Millie: Well, a few years in, they added payment processing directly to their forms. So, like, you could collect money for event registrations or product orders straight through a Wufoo form.
Rafael: Oh, okay. So, like a Square before Square, almost?
Millie: Exactly! And by the time of the acquisition, they'd processed over a hundred million dollars in transactions through their forms. A lot, eh?
Rafael: Okay, that's... that's a completely different game now, isn't it? From just data collection to a full transactional platform. Now that is smart. Very smart.
Millie: Yeah, and their freemium model? It was really, really clever. You got three forms and, like, a hundred entries for free. Which, honestly, was enough to show you just how good it was.
Rafael: Just enough to hook you.
Millie: Exactly! But if you actually wanted to use it for a proper business, you'd hit those limits so fast. And then, well, you'd pay. It was designed to convert, yeah? Not just to stay free.
Rafael: Ah, so not like, 'let's get as many free users as possible and just... hope they convert eventually,' no? It was very intentional. Very clear about pushing you to pay.
Millie: Exactly! And that's what I absolutely love about this story. It just feels like... permission, almost.
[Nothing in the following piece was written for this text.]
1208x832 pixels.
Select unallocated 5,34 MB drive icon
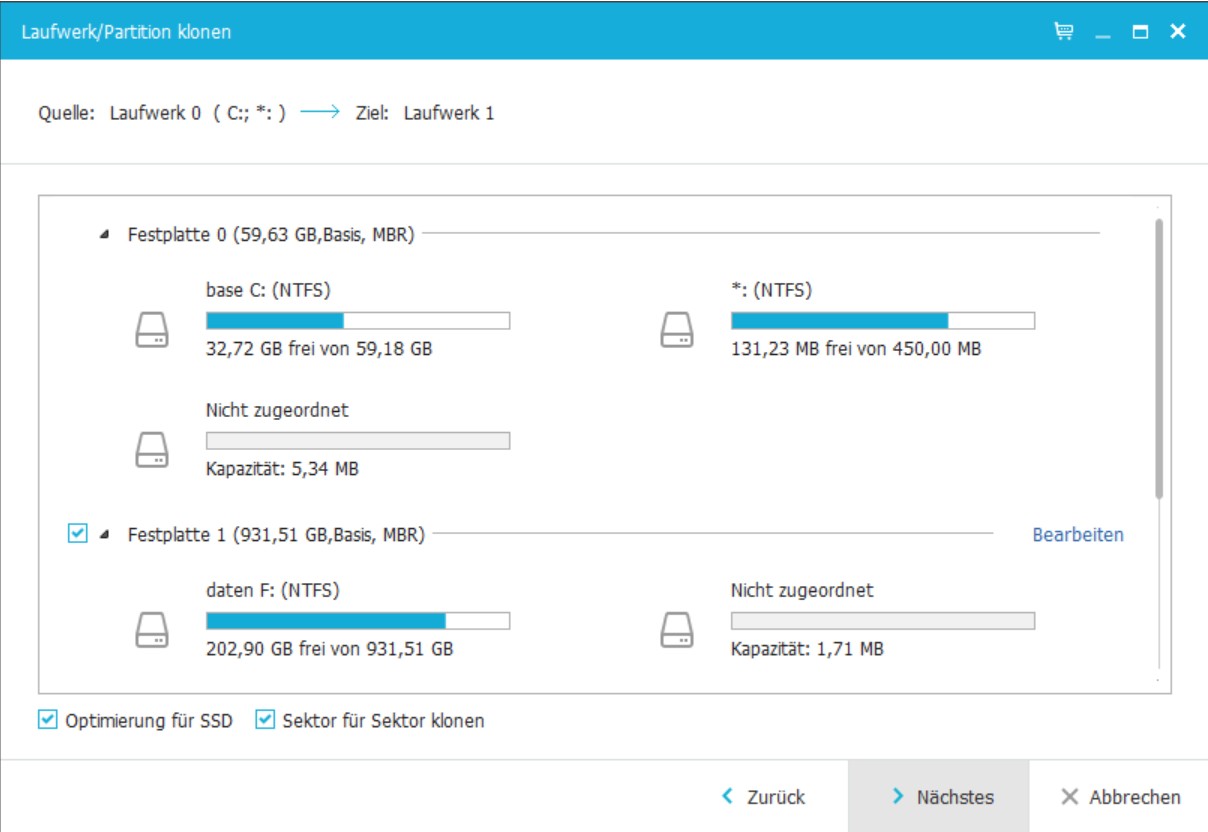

Permission to build something small, focused, super high quality, and profitable, without needing endless venture capital rounds and a hundred-person team. You know?
Rafael: A permission slip for startups, you could say. (laughing)
Millie: (laughing) Yeah, a permission slip! It's like, you look at all the note-taking apps or project management tools today, yeah? They're all fine, but is there a 2024 Wufoo opportunity there? To just build something... I don't know, ten times better? And just win?
Rafael: Hmm. I don't know, Millie. Thirty-five million dollars for ten people... that was 2011, you know? The web was so very different back then. The bar for user experience, it was so much lower. And distribution through blogs? That was still a viable strategy then.
Millie: But the core idea—
Rafael: —Ah, but today, the costs, the user expectations, they are so much higher. I just... I don't know if a small team can still compete like that, you know? Not in the same way.
Millie: But the principle, Rafa, the fundamental principle, it's still the same, isn't it? Find a crowded, boring market with mediocre products, and just... build something ten times better. That's a timeless strategy, I really think so.
Rafael: I mean, look at, uh... note-taking apps today. Hundreds of them, literally hundreds. How do you, with a team of, like, maybe ten people, build a 'ten times better' one that really stands out? The cost of acquiring users, the expectations for features, the marketing spend... it's just so much higher now, no?
Millie: But that's exactly what Wufoo did, though! They were going against, like, FormSite and JotForm, and they just... they did it.
Rafael: Yeah, but they got their initial users from blogs, from simple word-of-mouth. Today, Millie, you need to spend money on ads, you need to compete with giants who have entire growth teams, you know? It's not the same playing field for distribution anymore.
Millie: But the product quality—
Rafael: I just... I don't see how a small team can replicate this specific outcome, you know? It's just different now.
Millie: So you're saying it's... completely impossible now? That nobody can build a sustainable, profitable business without massive VC rounds and, like, these huge teams?
Rafael: No, no. Not impossible to build a profitable business, not at all. But to build one that exits for, what was it, like thirty-five million dollars with ten people and barely any funding? That specific kind of unicorn-without-the-VC-money story? I think that was... that was very much a moment in time, you know? The article tries to frame it as a template, yes, but I think it's more like, uh... a historical artifact. Almost.
Millie: So you don't think it's replicable?
Rafael: No. Not that specific outcome, I don't.
Rafael: I'm Rafael.
Millie: And I'm Millie. This has been Startups RIP's Station.